À vélo vers Compostelle 5...

Faudrait quand même pas s'endormir ! Il y a encore du chemin...



Dimanche 13 septembre : Estella-Najera (86 km)
    Le temps est toujours menaçant lorsque nous traversons, mon destrier et moi, le vieux quartier d'Estella, par la route, en direction de l'Ouest. Mais je crois que le chemin des piétons aurait été plus joli, par les ruelles et le bord de la rivière.
    Je repère bientôt les flèches jaunes du Camino qui traversent la route de droite à gauche, et qui se dirigent vers un chemin de terre, carrossable, qui monte derrière des bâtiments. Je le suis pour voir.
    Des pèlerins cyclistes aperçus au refuge, me dépassent et s'arrêtent un peu plus haut, devant une grande grille en fer forgé. J'avais complètement oublié la fontaine d'Irache : pourtant elle est célèbre sur le Camino.
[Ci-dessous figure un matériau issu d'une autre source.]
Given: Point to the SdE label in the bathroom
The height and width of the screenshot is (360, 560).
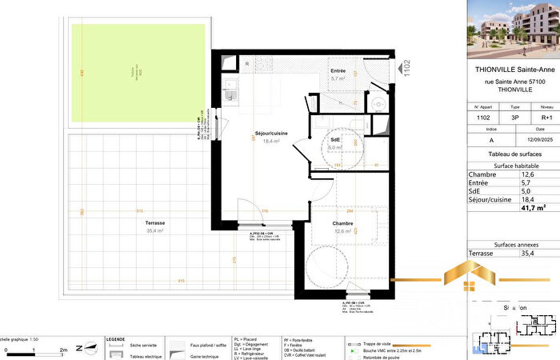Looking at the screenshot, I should tap(335, 139).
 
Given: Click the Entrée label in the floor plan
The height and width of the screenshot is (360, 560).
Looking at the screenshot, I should tap(338, 71).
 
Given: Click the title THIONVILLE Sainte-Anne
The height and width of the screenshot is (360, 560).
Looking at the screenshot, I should tap(513, 68).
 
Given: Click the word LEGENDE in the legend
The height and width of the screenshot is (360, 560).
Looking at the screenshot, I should tap(115, 338).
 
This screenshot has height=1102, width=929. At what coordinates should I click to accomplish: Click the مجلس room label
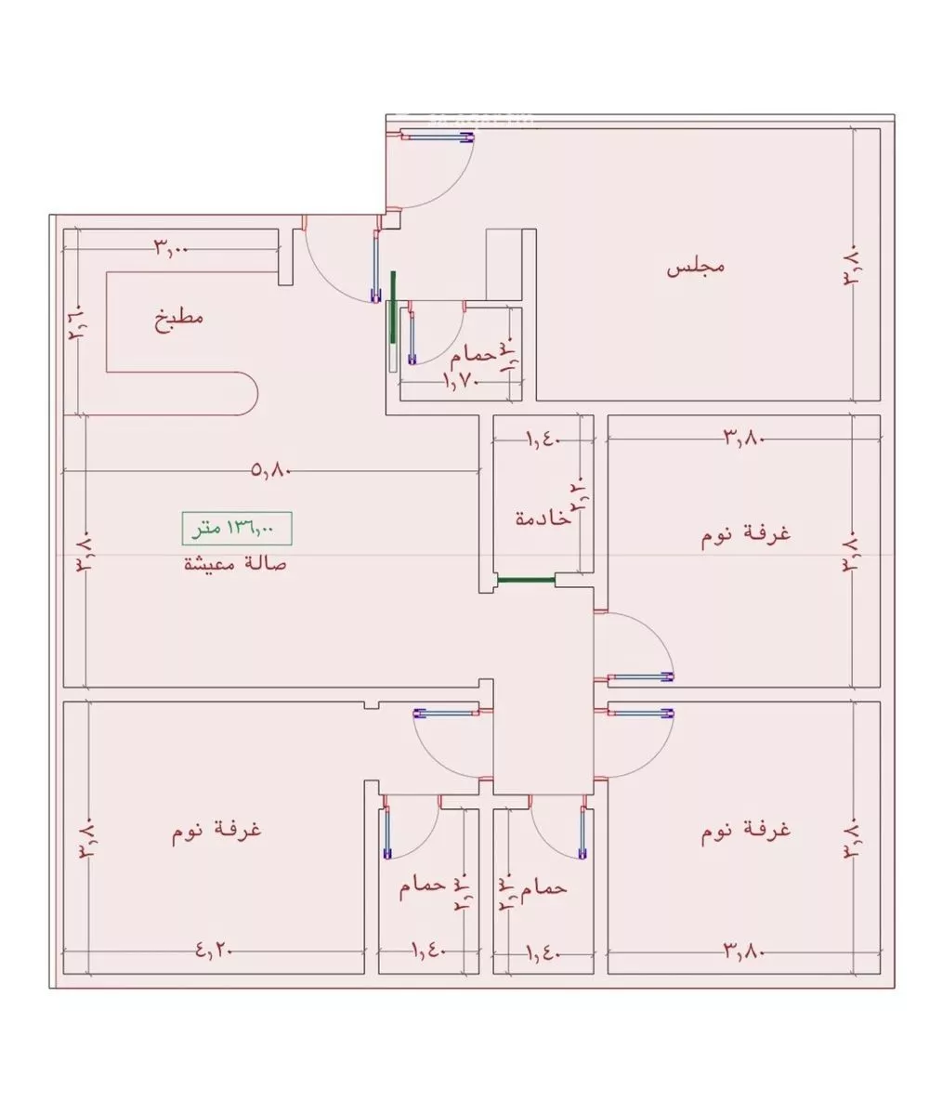695,268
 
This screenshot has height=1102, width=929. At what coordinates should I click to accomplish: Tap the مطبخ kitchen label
178,319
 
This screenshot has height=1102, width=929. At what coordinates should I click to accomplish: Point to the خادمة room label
543,518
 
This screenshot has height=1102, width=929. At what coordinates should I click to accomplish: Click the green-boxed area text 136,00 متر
236,529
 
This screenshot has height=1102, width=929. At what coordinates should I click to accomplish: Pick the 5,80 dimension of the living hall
271,471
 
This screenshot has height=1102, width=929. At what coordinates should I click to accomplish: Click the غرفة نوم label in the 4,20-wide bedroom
216,829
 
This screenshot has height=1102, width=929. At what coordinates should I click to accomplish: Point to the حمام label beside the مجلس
470,355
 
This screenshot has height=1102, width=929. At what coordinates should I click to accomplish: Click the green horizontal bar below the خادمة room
526,580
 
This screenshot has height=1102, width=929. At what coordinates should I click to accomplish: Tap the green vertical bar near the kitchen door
393,308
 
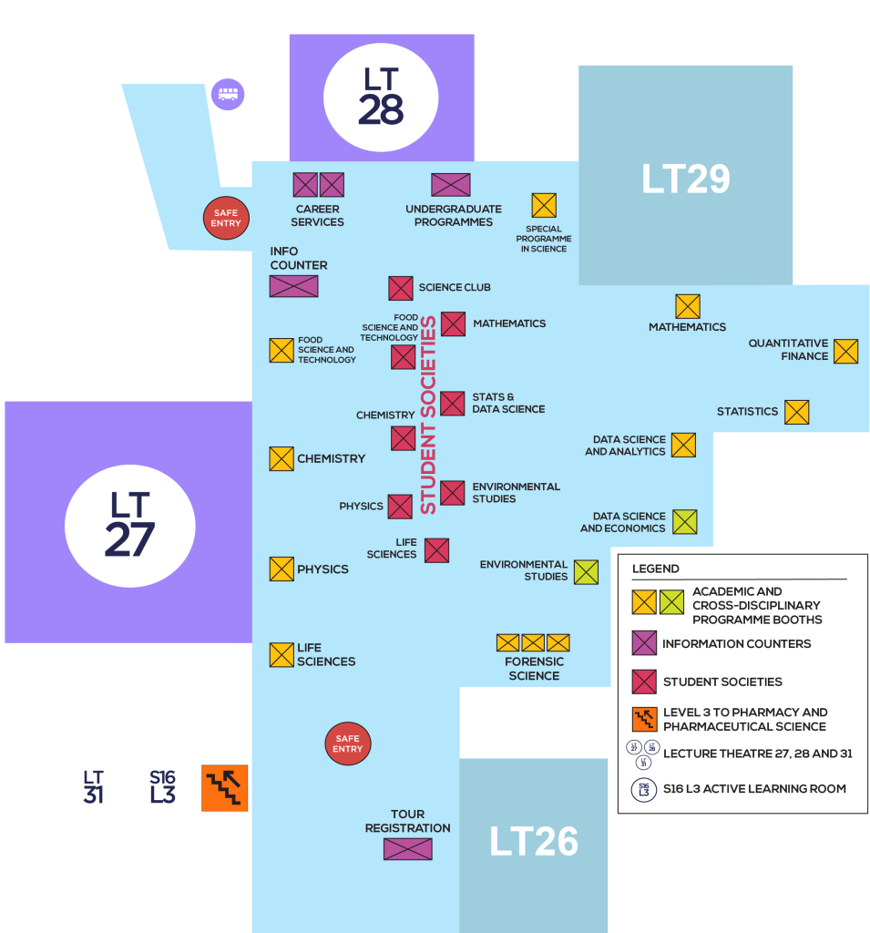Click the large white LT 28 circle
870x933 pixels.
381,97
Ici, un producteur de vin a installé une double fontaine : deux têtes de lion en bronze crachent l'une de l'eau, l'autre du vin. Malheureusement toute dégustation nous sera refusée, les robinets sont fermés et les grilles sont tirées et cadenassées. Le dimanche, cela ouvre peut-être plus tard. Nous n'emporterons que des photos…
    Lorsqu'il n'y a pas de flèches, le chemin est signalé par des bornes légèrement trapézoïdales, comportant une faïence bleue et blanche représentant une coquille Saint-Jacques stylisée couchée sur le côté.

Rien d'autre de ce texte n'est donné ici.